Erste Lebenstatsache: Wir waren zu Beginn des Lebens abhängig von der Brust der Mutter. Wir konnten uns nicht selbst stillen. (So ist es auch in der Psychoanalyse: Bald stellt man in fest, dass man sich die Deutungen nicht selbst geben kann. Wir können nur aus unserem Haus herausschauen. Was andere an uns entdecken, müssen wir von ihnen hören.) Hier kämpfen wir mit einer Art „Narzissmus-Komplex“. (Leopold Morbitzer: Laios und Lord Voldemort. In: Rebellion gegen die Endlichkeit, Psychosozial-Verlag 2018, S. 97)

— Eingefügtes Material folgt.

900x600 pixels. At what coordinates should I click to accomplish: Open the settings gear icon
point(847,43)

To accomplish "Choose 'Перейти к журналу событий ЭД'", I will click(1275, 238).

Zweite Lebenstatsache: Wir leben, weil uns unsere Eltern gezeugt haben. Wir sind von der lebensschöpfenden Beziehung der Eltern ausgeschlossen und konnten uns nicht selbst schöpfen. Beim „Ödipus-Komplex“ geht es um die Anerkennung dieser Tatsache.
Dritte Lebenstatsache: Wir alle müssen sterben. Wir kämpfen darum, anzuerkennen, dass auch wir einmal sterben müssen. Es wird uns besonders dann deutlich, wenn wir unsere Kinder aufwachsen sehen. Das Aufwachsen unserer Kinder können wir unbewusst auch als Bedrohung empfinden. Das „Ringen um die Anerkennung, dass alles, auch das eigene Leben einmal zu Ende gehen muss“, bezeichnet der Psychoanalytiker Leopold Morbitzer als den „Laios-Komplex“.